Ezekiel J. Emanuel, MD, PhD, Chair of the Department of Clinical Bioethics at the National Institutes of Health, in his 2000 article "A Time to Die: The Place for Physician Assistance," that appeared in the Journal of Health Politics, Policy and Law argued:

“Frequently, people indicate that their support for… PAS [physician-assisted suicide] is based on the fact that they would not want to live ‘hooked up to machine’ or ‘when it’s hopeless:’ Advocates of euthanasia and PAS encourage such thinking when they elide the moral and legal distinctions between intentionally ending a life through an intervention, such as an injection of muscle relaxants, and stopping medical treatments [passive euthanasia]…
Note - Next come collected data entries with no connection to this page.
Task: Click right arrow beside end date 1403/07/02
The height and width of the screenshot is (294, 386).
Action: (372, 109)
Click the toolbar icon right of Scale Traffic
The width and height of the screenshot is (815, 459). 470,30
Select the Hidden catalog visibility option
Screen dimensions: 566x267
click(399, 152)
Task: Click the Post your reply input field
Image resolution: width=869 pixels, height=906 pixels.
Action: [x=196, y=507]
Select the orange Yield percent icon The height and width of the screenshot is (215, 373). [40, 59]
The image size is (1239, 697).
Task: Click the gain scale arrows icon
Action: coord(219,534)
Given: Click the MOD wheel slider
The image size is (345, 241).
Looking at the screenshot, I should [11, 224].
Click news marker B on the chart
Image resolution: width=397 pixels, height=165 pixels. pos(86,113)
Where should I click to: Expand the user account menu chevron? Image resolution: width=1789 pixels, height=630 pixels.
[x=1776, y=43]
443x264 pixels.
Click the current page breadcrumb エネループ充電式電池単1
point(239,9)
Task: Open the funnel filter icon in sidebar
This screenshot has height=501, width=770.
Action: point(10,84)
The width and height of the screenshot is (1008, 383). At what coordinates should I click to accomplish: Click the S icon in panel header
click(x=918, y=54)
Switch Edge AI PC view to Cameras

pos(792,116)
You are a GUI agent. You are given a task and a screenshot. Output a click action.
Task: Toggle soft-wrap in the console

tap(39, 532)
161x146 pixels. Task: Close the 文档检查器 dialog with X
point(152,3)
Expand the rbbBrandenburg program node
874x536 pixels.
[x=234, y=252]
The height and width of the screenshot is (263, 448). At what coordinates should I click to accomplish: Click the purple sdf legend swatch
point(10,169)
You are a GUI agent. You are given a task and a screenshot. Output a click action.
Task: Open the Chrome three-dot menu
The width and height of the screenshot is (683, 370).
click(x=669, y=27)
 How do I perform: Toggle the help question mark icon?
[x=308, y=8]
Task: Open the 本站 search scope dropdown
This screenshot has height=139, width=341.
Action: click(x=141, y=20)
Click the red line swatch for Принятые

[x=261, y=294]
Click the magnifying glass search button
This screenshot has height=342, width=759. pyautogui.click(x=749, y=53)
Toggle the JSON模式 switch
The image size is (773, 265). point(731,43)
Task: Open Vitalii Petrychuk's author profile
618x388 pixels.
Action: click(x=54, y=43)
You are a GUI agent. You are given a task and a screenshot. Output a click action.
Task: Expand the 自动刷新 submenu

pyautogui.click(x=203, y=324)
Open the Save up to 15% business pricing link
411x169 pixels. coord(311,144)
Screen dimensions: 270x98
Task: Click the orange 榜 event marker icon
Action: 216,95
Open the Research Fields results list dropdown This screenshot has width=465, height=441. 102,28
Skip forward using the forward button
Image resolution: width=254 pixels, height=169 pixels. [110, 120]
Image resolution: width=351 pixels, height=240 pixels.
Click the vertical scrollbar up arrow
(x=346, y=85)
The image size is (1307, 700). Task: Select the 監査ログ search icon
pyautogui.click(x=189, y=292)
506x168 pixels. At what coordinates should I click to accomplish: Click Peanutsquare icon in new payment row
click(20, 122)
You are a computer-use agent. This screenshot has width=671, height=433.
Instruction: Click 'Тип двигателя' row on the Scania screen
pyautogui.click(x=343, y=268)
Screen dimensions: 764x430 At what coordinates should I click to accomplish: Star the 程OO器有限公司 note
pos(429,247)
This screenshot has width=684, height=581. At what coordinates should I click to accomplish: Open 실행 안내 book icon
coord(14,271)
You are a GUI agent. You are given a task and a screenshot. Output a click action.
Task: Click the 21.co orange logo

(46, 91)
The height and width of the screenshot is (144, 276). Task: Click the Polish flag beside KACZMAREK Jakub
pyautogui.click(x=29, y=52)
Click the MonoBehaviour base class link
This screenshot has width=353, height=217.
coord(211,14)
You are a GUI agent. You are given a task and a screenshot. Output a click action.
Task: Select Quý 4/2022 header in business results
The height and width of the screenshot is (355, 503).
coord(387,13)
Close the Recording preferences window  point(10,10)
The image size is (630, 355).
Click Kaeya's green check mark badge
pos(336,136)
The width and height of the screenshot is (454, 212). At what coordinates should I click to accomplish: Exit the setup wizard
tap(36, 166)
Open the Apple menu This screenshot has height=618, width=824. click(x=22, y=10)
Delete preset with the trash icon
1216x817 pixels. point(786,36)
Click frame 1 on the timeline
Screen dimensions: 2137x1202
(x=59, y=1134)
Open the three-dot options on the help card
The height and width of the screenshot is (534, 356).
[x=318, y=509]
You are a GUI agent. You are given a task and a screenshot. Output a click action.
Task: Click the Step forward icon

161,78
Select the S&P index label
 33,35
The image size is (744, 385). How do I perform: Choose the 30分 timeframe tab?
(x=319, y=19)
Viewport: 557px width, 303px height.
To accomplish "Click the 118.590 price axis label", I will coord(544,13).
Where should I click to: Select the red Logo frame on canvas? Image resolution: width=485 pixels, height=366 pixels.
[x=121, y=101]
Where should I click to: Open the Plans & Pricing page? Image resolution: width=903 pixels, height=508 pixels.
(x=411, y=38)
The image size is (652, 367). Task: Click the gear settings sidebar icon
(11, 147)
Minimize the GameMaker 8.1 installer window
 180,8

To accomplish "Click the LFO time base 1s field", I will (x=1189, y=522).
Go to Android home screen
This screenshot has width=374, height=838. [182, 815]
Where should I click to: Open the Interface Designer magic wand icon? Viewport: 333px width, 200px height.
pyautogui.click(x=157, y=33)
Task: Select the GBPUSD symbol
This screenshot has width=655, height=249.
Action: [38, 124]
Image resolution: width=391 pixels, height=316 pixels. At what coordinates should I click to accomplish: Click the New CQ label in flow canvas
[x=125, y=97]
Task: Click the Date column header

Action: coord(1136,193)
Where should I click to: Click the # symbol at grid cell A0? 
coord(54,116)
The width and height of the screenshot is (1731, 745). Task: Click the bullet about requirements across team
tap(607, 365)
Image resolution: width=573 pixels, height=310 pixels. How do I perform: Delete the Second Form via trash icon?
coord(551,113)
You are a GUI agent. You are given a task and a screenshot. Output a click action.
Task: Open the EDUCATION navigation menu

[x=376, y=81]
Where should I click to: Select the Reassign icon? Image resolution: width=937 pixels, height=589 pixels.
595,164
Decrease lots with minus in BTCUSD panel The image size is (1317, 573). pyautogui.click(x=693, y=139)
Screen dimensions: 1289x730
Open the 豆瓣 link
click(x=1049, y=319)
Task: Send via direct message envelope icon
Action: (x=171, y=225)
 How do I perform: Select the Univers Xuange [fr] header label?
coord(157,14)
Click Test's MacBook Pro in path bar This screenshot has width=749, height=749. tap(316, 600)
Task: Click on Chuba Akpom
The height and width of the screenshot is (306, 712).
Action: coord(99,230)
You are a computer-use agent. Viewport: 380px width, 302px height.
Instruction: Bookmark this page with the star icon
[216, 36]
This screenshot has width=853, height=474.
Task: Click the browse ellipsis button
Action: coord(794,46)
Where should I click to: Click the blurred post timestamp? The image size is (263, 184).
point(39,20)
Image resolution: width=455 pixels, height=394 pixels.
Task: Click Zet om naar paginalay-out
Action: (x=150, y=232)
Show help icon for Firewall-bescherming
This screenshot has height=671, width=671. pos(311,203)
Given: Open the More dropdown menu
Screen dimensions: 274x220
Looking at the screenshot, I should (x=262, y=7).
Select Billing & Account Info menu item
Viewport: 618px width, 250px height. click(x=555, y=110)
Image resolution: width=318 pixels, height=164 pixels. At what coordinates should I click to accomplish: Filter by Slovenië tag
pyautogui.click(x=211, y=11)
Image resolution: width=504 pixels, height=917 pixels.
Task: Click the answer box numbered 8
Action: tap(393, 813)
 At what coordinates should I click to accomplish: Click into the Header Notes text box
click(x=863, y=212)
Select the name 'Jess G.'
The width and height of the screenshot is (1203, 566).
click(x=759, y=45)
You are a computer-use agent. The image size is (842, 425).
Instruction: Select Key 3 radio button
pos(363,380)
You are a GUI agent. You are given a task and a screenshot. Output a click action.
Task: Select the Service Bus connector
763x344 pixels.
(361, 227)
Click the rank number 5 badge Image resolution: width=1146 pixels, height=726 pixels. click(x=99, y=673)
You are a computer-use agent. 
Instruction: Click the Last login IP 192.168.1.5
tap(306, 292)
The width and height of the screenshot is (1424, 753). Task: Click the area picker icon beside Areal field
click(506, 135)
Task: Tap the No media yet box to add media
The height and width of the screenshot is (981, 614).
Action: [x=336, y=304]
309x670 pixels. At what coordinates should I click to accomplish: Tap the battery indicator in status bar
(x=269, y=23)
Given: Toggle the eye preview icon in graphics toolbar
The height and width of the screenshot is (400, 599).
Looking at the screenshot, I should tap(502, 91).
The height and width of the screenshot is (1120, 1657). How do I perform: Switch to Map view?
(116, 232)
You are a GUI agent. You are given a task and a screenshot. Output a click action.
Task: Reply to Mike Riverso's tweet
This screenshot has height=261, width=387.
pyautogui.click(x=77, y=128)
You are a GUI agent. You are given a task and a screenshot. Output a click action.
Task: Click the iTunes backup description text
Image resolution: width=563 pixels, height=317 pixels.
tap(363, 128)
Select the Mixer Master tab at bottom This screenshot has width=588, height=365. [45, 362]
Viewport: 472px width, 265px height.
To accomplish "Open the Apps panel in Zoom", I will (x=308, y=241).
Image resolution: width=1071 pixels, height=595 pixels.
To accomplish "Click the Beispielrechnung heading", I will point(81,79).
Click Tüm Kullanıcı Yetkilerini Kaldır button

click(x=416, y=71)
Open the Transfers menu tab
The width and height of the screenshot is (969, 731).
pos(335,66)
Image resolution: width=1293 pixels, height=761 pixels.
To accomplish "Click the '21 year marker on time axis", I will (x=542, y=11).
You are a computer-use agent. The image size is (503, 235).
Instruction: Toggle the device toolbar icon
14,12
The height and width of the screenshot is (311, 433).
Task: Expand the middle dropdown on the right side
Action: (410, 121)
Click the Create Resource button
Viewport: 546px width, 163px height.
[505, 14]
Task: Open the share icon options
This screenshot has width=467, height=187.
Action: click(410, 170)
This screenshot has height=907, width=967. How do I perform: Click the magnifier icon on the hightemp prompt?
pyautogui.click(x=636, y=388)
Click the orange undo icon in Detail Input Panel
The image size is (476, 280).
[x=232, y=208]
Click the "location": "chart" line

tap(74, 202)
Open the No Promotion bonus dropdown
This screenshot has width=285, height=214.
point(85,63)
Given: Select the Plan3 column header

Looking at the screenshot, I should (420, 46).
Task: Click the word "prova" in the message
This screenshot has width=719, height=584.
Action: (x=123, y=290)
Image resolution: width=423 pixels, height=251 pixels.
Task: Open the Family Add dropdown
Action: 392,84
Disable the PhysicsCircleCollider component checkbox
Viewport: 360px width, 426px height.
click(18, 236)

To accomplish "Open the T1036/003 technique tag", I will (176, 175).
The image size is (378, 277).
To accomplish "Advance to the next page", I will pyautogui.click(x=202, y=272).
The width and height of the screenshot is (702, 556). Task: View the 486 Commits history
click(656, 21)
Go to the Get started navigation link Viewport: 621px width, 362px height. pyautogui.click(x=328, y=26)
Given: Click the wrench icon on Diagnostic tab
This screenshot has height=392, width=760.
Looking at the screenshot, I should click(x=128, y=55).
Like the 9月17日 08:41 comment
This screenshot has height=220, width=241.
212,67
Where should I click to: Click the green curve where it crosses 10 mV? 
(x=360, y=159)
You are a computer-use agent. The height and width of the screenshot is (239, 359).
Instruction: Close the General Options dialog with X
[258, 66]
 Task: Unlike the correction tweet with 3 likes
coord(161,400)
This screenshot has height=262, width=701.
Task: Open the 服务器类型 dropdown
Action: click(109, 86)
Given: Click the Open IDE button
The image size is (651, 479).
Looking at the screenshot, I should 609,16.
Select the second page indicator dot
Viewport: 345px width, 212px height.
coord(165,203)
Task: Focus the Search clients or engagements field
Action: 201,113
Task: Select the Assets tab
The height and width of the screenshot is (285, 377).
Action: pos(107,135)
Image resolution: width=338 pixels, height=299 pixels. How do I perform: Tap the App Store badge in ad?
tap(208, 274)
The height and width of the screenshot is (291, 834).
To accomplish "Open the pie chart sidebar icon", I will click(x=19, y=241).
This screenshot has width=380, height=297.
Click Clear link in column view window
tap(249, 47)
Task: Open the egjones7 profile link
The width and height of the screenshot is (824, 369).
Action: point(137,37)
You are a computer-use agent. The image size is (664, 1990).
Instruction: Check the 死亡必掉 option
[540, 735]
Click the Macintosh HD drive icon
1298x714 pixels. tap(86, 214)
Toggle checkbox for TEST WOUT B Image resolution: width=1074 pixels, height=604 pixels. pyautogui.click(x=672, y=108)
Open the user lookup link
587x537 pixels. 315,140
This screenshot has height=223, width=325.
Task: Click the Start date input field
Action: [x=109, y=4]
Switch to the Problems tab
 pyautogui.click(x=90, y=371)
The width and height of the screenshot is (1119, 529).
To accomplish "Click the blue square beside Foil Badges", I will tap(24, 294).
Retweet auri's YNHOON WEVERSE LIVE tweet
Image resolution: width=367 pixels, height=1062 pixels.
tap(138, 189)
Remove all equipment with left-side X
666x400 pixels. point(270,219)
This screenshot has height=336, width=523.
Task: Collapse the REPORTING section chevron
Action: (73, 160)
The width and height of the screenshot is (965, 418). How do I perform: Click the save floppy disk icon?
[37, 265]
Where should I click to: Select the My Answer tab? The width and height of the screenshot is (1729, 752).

In June 1997 the U.S. Supreme Court made quite clear that these actions are legally distinct. There is a constitutional right to refuse medical treatments and even have a proxy exercise that refusal, while, by a vote of 9 to 0, the Court clearly stated that there is no constitutional right for either euthanasia or PAS. There is also a moral distinction. The safeguards we think appropriate and necessary for permitting euthanasia or PAS are not necessary for terminating medical care… Such differences in safeguards bespeak different moral evaluations about stopping medical interventions and actively injecting a patient with a life-ending drug.”